Kim Jong-un meets Singapore prime minister before Trump summit

North Korean leader holds talks with Lee Hsien Loong hours after arriving in city-state for meeting with US president.

    Kim Jong-un meets Singapore prime minister before Trump summit
    Kim arrived in Singapore on Sunday amid huge security precautions [Edgar Su/Reuters]

    Kim Jong-un has met Singapore Prime Minister Lee Hsien Loong, hours after the North Korean leader arrived in the country for an historic summit with US President Donald Trump.

    Kim landed in Singapore on Sunday amid huge security precautions in the city-state island.

    In a statement, Singapore's ministry of foreign affairs, said Kim thanked Lee for hosting the summit with Trump.

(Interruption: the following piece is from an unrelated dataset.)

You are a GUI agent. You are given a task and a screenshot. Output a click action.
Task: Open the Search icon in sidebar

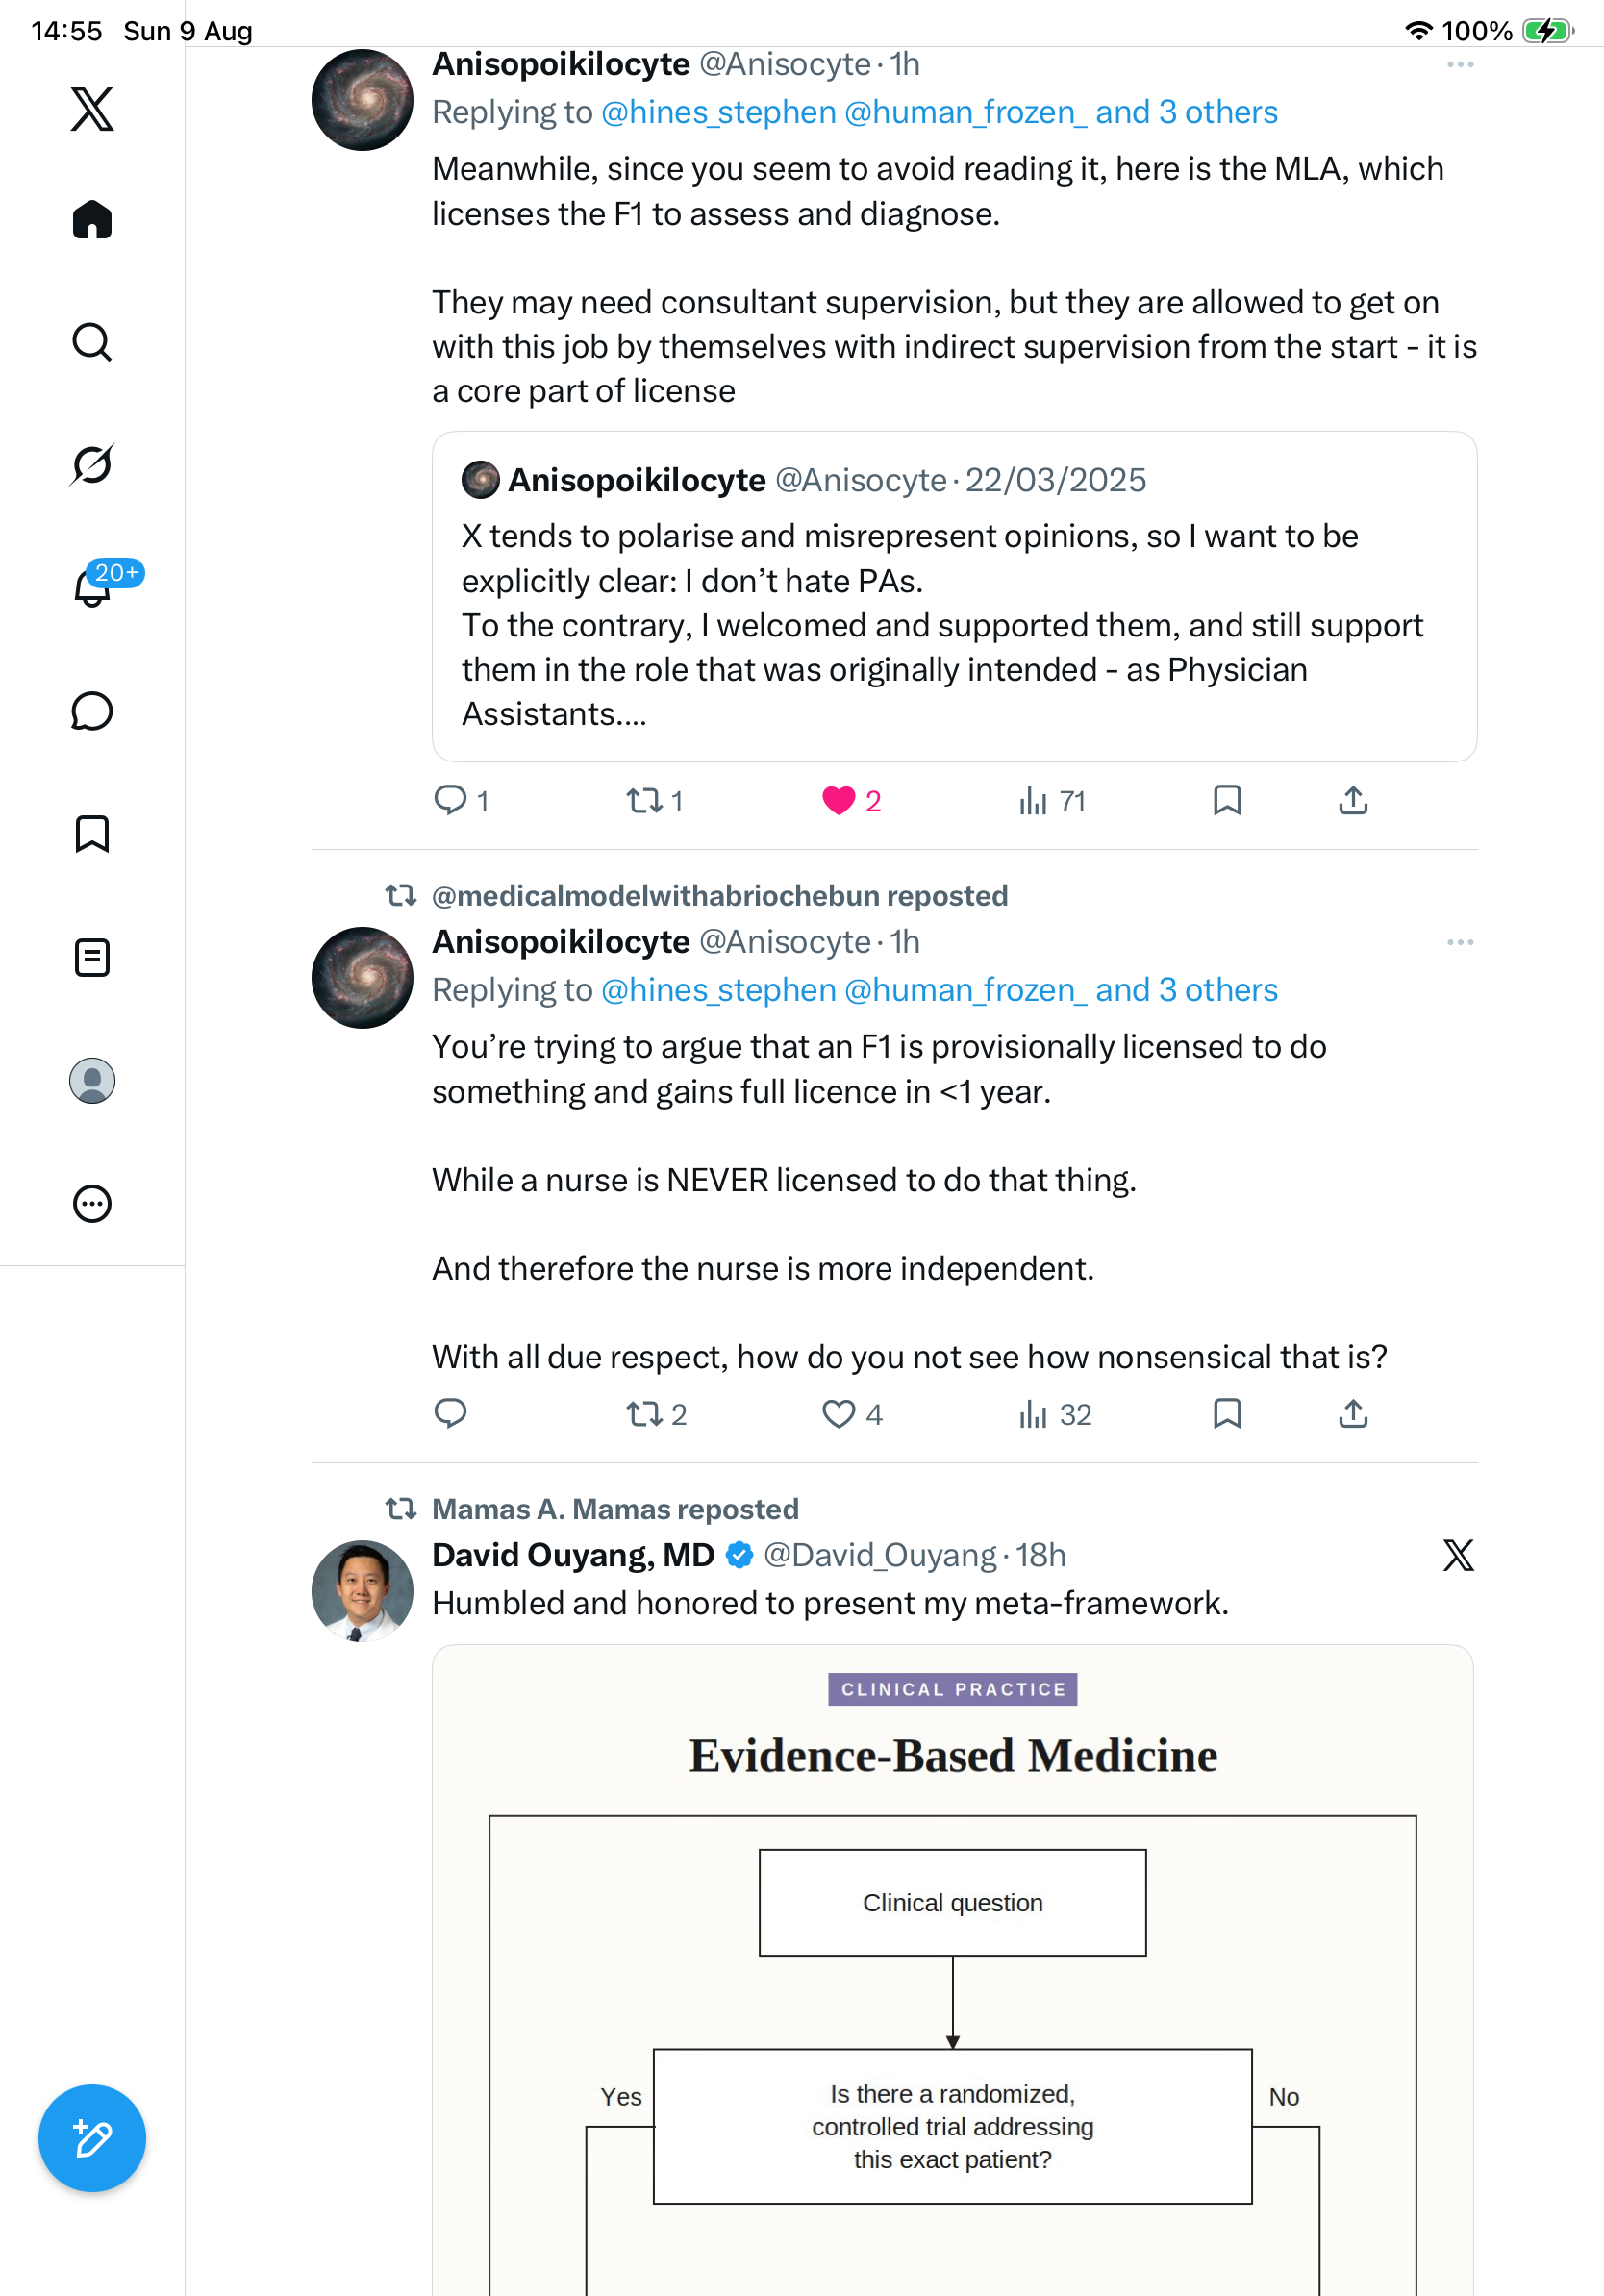[x=92, y=342]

    "Prime Minister Lee wished Chairman Kim success for the US-DPRK Summit and expressed hope that the US-DPRK meeting will advance the prospects for peace and stability on the Korean Peninsula and the larger region," the statement added.

    Trump arrived later on Sunday from the Canadian city of Quebec, where he attended a G7 summit with other world leaders.

    He is also set to meet Lee on Monday.

    The Trump-Kim summit, which will be held at the Capella hotel on Tuesday, will mark the first time a North Korean leader has met a sitting US president.

    The talks will focus on reaching an agreement on the denuclearisation of North Korea in exchange for the easing of economic and diplomatic sanctions.

    As he departed on Saturday, Trump said he was on a "mission of peace" but also warned that the face-to-face talks were a "one-time shot."

    "I feel confident Kim Jong-un wants to do something great for his people," Trump said, adding that, "he won't have this opportunity again."

    At stake at the summit are North Korea's nuclear weapons and peace on the Korean Peninsula.

    North Korea spent decades developing nuclear weapons, culminating in the test of a thermonuclear device in 2017. It also successfully tested missiles with enough range to reach the US mainland.

    The tests came amid a campaign of "maximum pressure," led by Washington, that tightened economic sanctions against Pyongyang and raised the possibility of military action.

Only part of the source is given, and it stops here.